■ Source extract ■
_____

The theory was that Miyazaki was going to retire after The Wind Rises ten years ago, but it looks like he’s one of those people who can’t quite quit. His comeback tells the story of Mahito, a young boy who loses his mother Hisako in a fire during the war. A couple of years later, he's still feeling the loss: his dad, however, has moved on to the extent that he's taken up with Hisako's little sister Natsuko and got her pregnant, which Mahito finds a bit icky. Moving in with his new stepmother proves traumatic, particularly when he’s constantly hassled by a grey heron who keeps telling him that he should be investigating the mysterious tower close to the house.
For me, Miyazaki peaked with Spirited Away, and everything he’s made since has struggled to match it. Mind you, nobody else has matched it either, so that’s nothing to be ashamed of. But this feels like the most completely realised world he’s created since that masterpiece, and certainly the strangest one: as with Spirited Away, you feel we're in a wholly new place, not just the world we know with a few twists. But Miyazaki’s careful to start his story in a realistic register, and then add the fantastical elements little by little, until the idea of a horde of man-eating parakeets seems like the most logical development in the world. It's a little darker and more gruesome than his earlier work: the kids at this screening who were lapping up the free Totoro activity sheets may find it too intense in parts. But for the rest of us, this is one hell of a ride.
6.00pm: Screen Talk: Greta Gerwig [the whole talk right here]
Getting back to LFF events that don't make it into the printed programme: by now we've got used to the idea that the on-stage interviews won't be finalised until a week or so before the festival, so you've got to keep your eyes open online if you want to attend any of them. This year's Screen Talks all sold out within hours of going on sale: in many cases, the tickets were all bought up by BFI members before they could be offered to the general public. It's possible the tickets for Greta Gerwig would have sold even faster if they'd let slip that she was going to be interviewed by Jesse 'Succession' Armstrong - he gets nearly as big a cheer from the audience as she does. Gerwig's unfazed by this: "I'm extremely nervous but ready to answer questions," she promises, and she does.

_____

■ Given material ■
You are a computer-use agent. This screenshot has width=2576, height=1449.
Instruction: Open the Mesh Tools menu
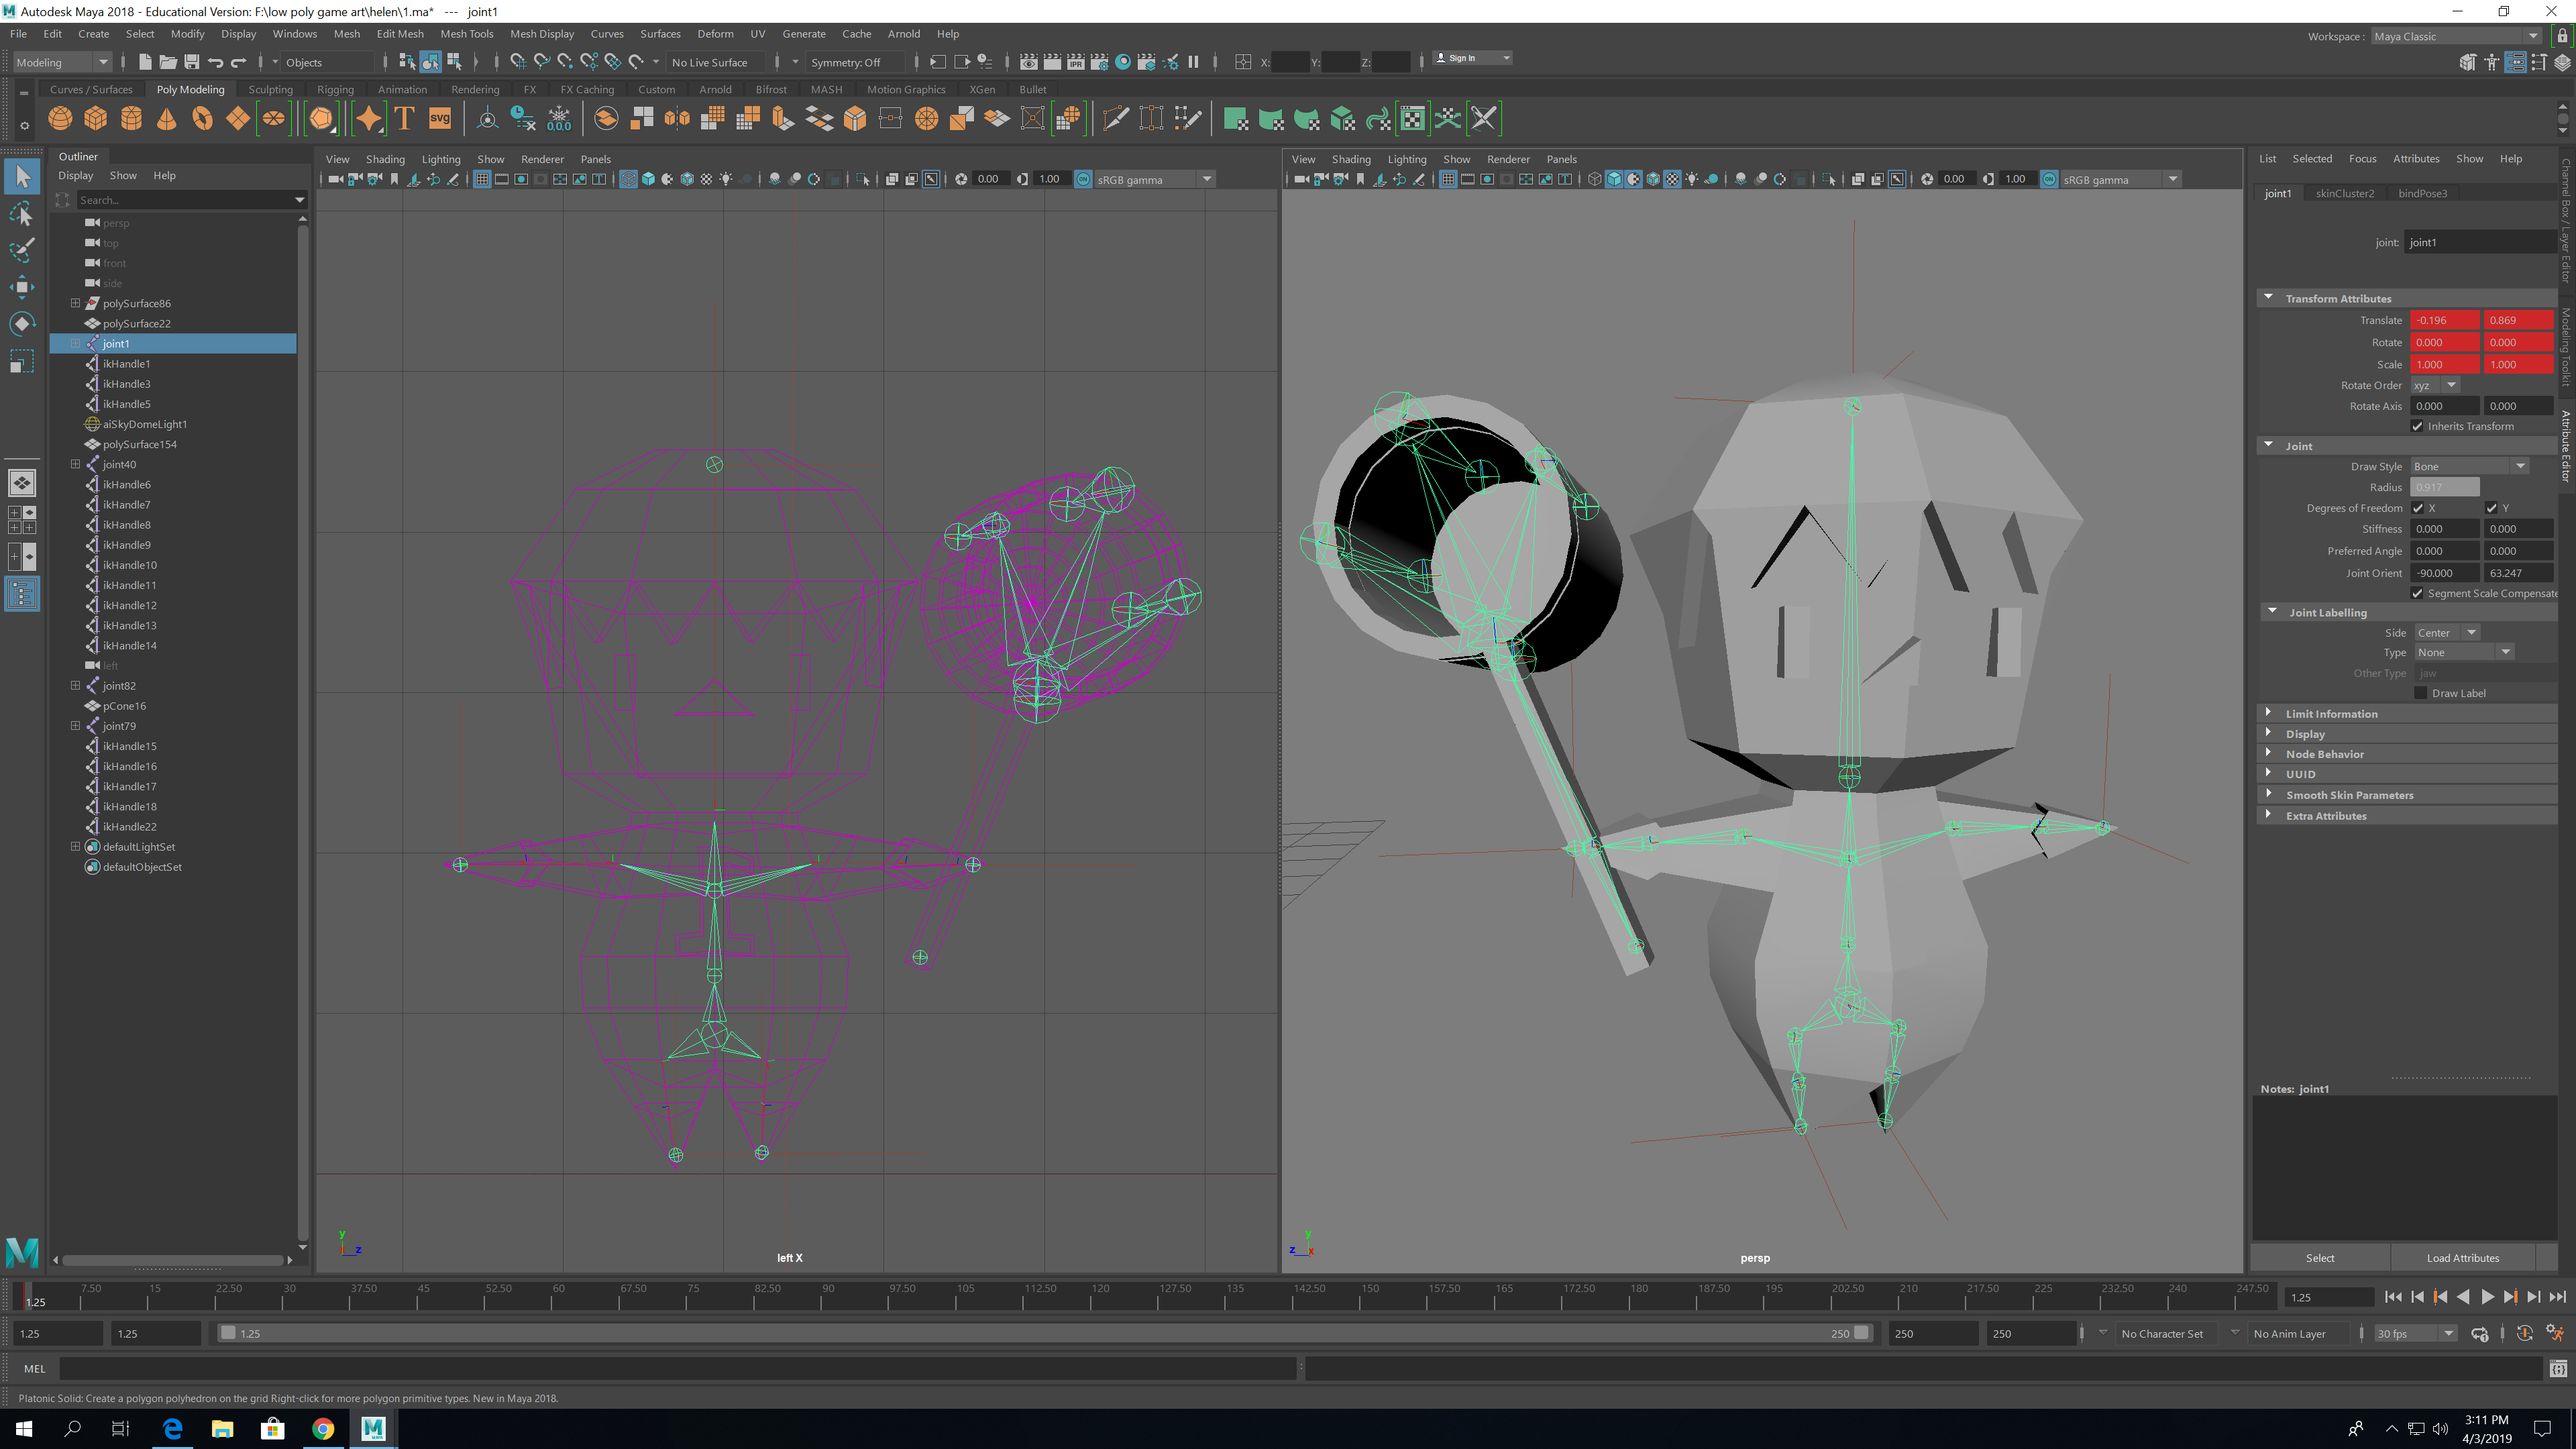click(x=466, y=34)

_____

In the festival write-up, who interviewed Greta Gerwig at her Screen Talk?

■ Answer for the task ■
Jesse Armstrong